▸ **AIM**: Copy the records verbatim from the line with "Given: Click the Flash Complete! heading" through the line with "Looking at the", both lines included, and omit the pictures.

▸ **ENTRIES SUPPLIED**:
━━━━

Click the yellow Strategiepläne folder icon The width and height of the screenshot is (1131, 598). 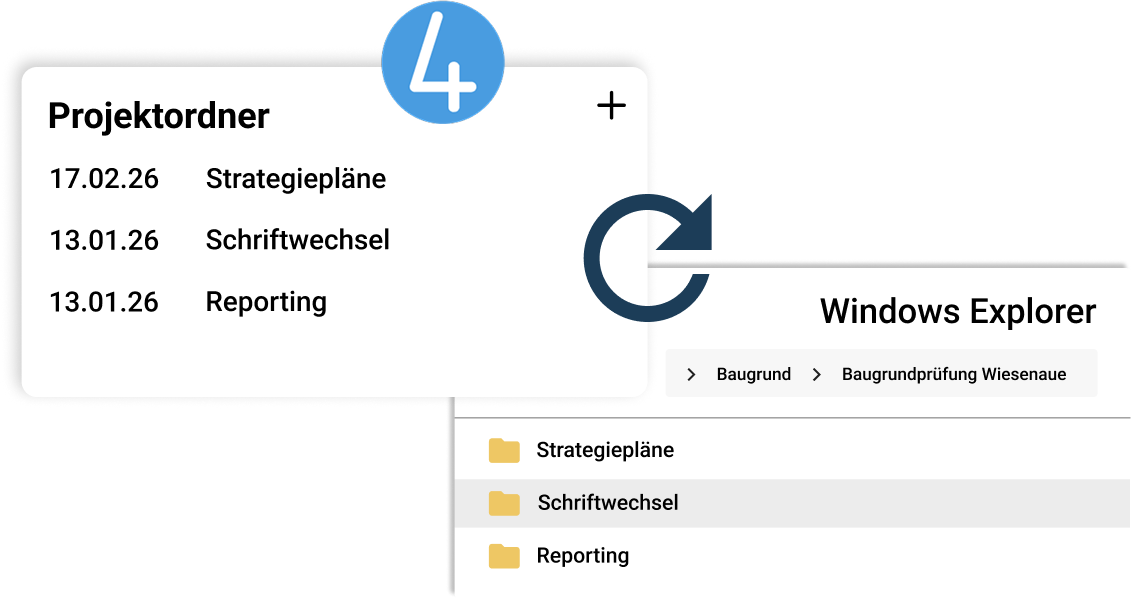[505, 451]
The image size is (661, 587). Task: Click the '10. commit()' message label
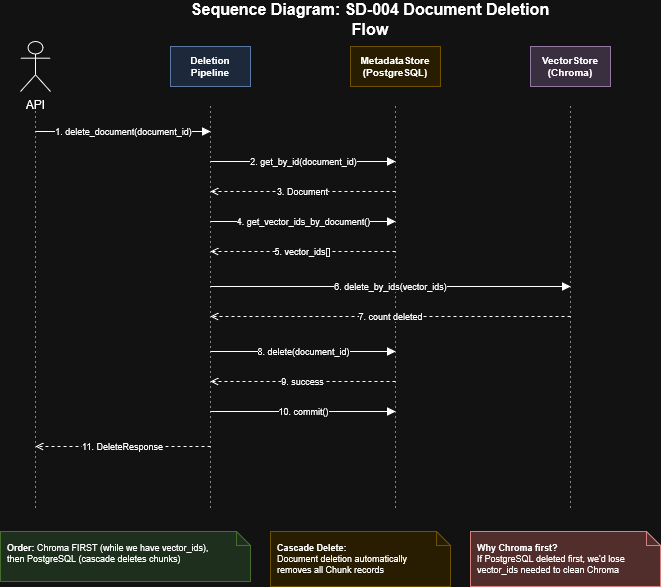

━━━━

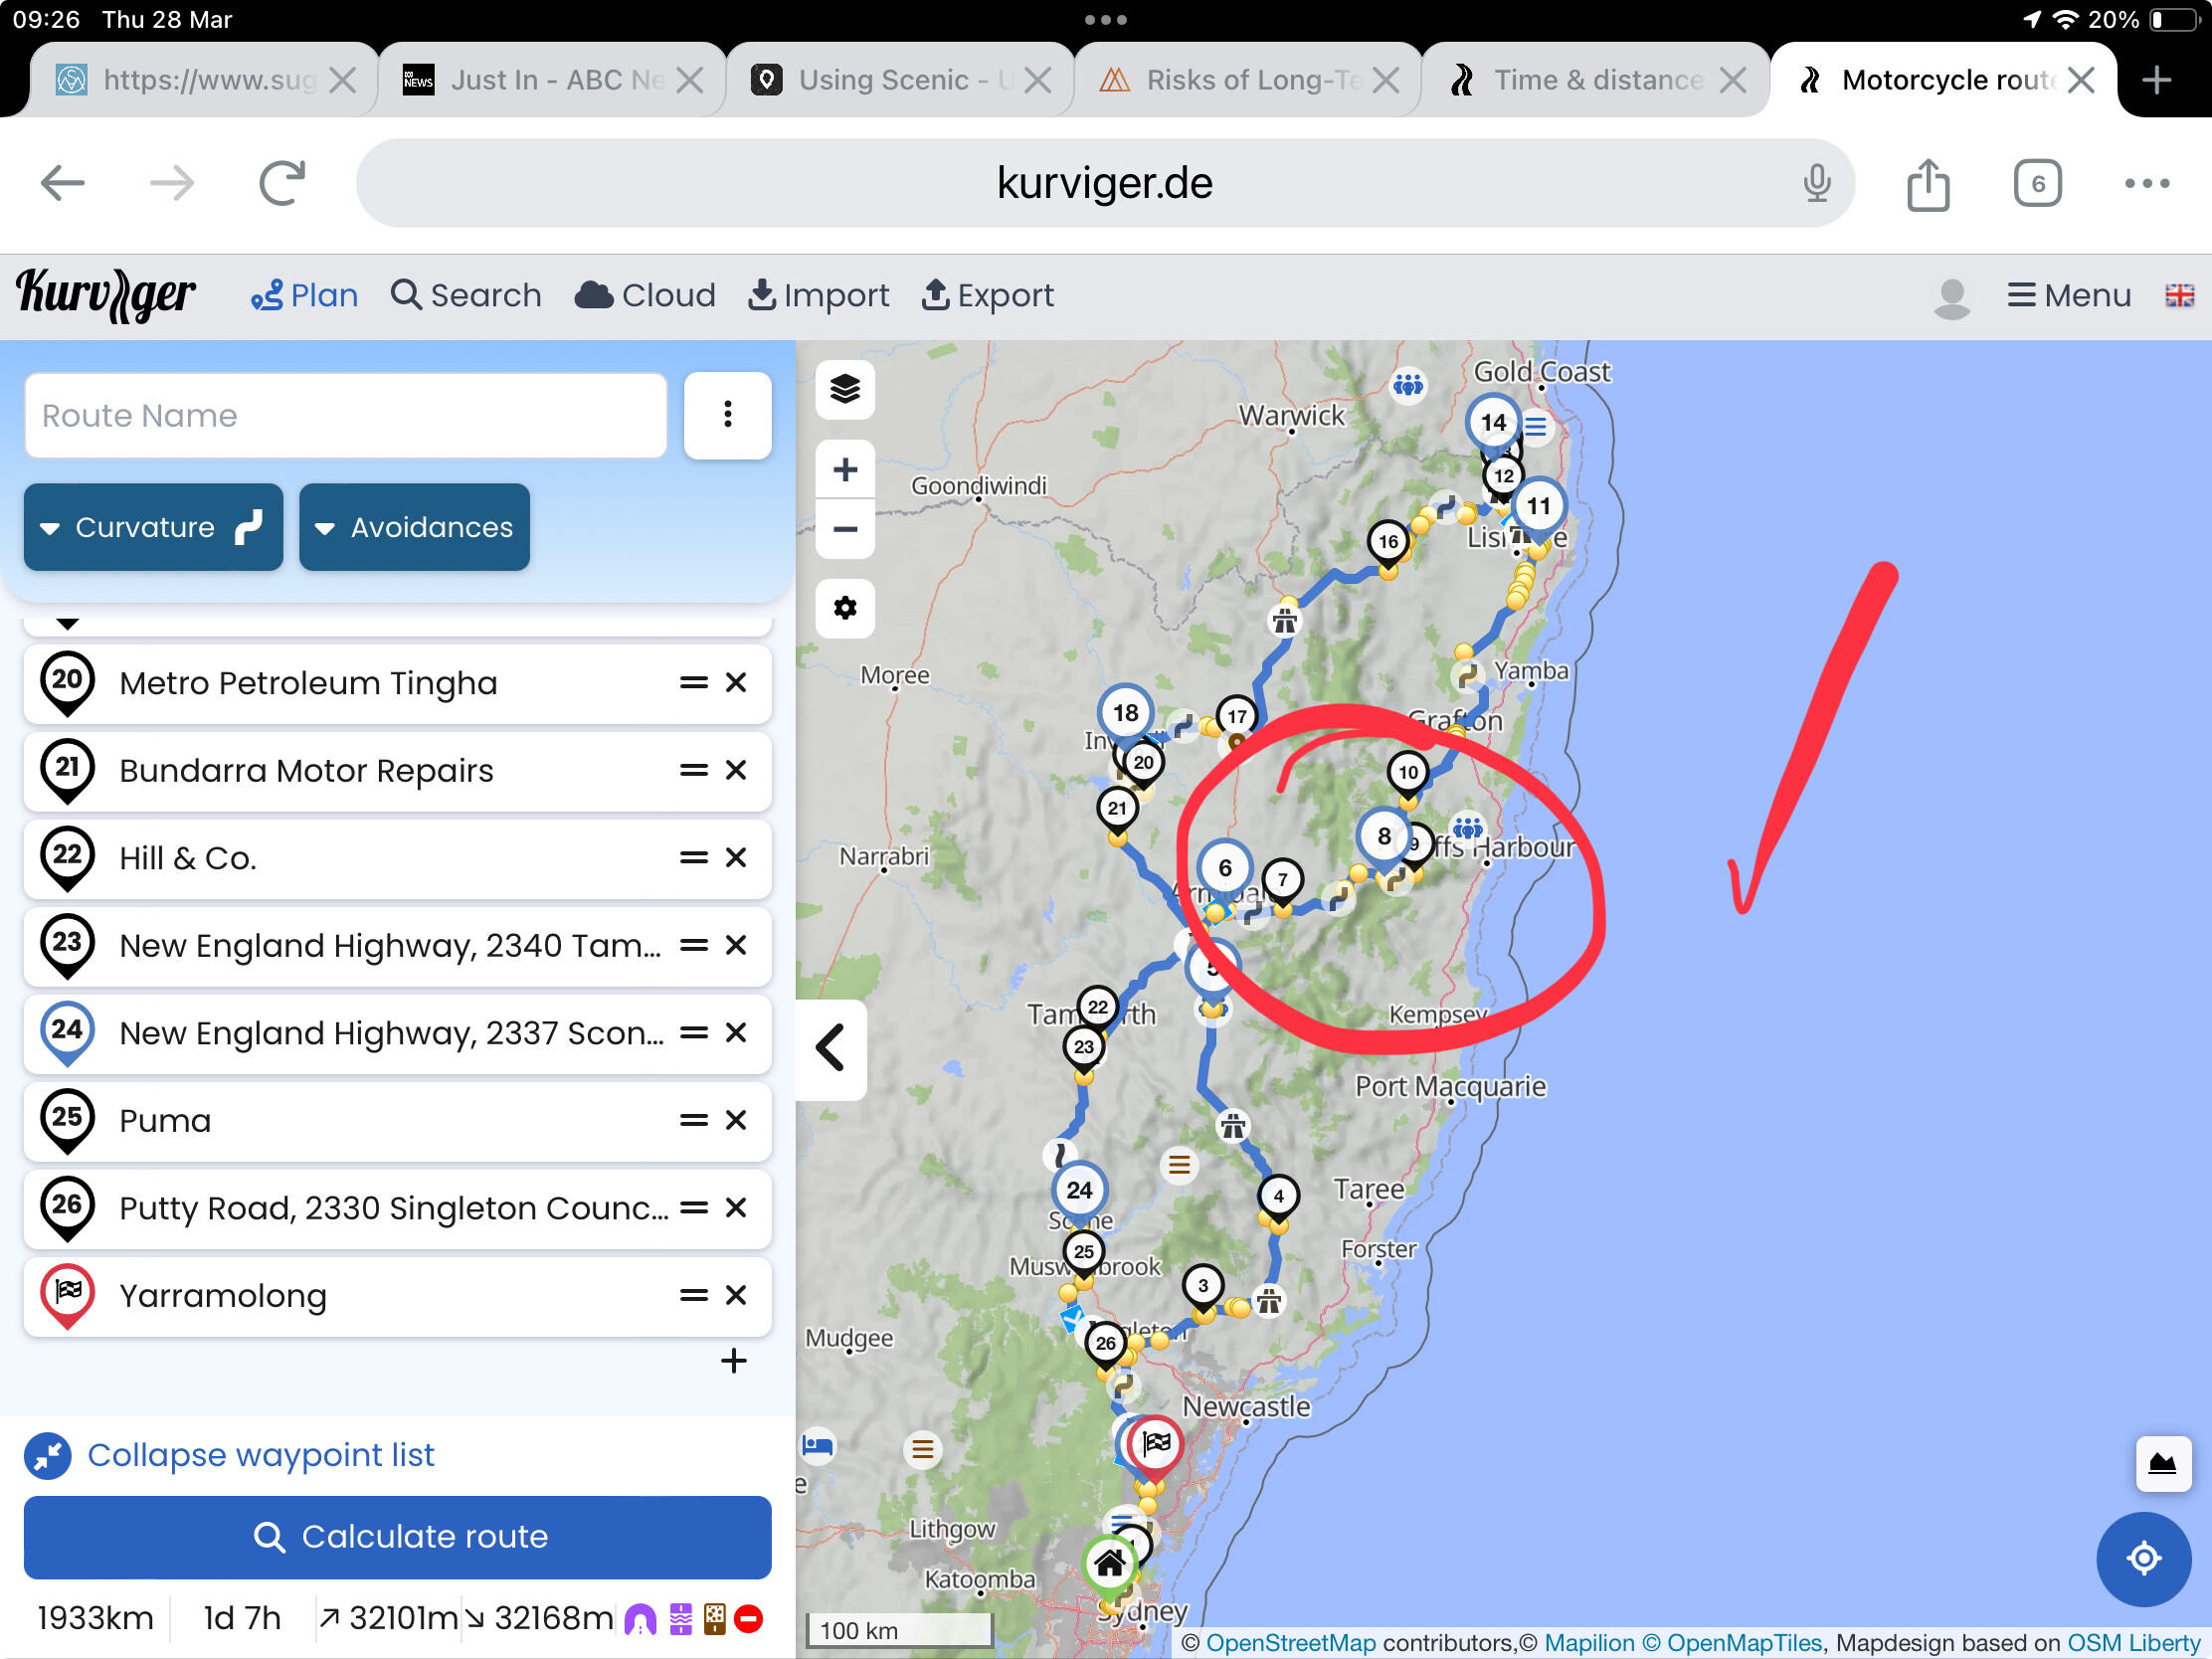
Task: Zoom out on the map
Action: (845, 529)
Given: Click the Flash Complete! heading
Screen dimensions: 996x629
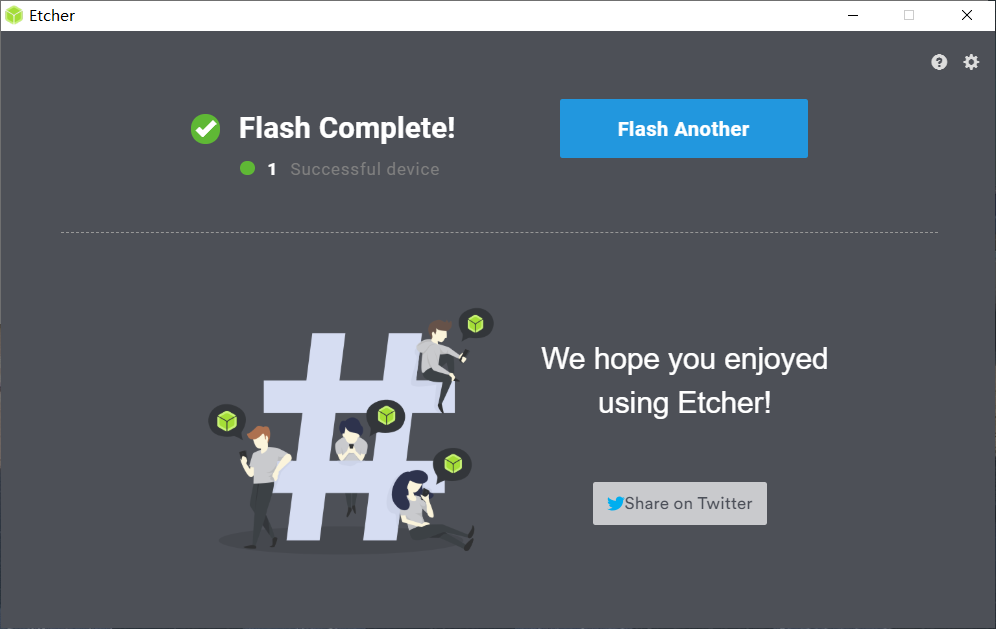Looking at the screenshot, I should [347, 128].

━━━━

▸ **FULL ANSWER**:
Given: Click the Flash Complete! heading
Screen dimensions: 996x629
Looking at the screenshot, I should [347, 128].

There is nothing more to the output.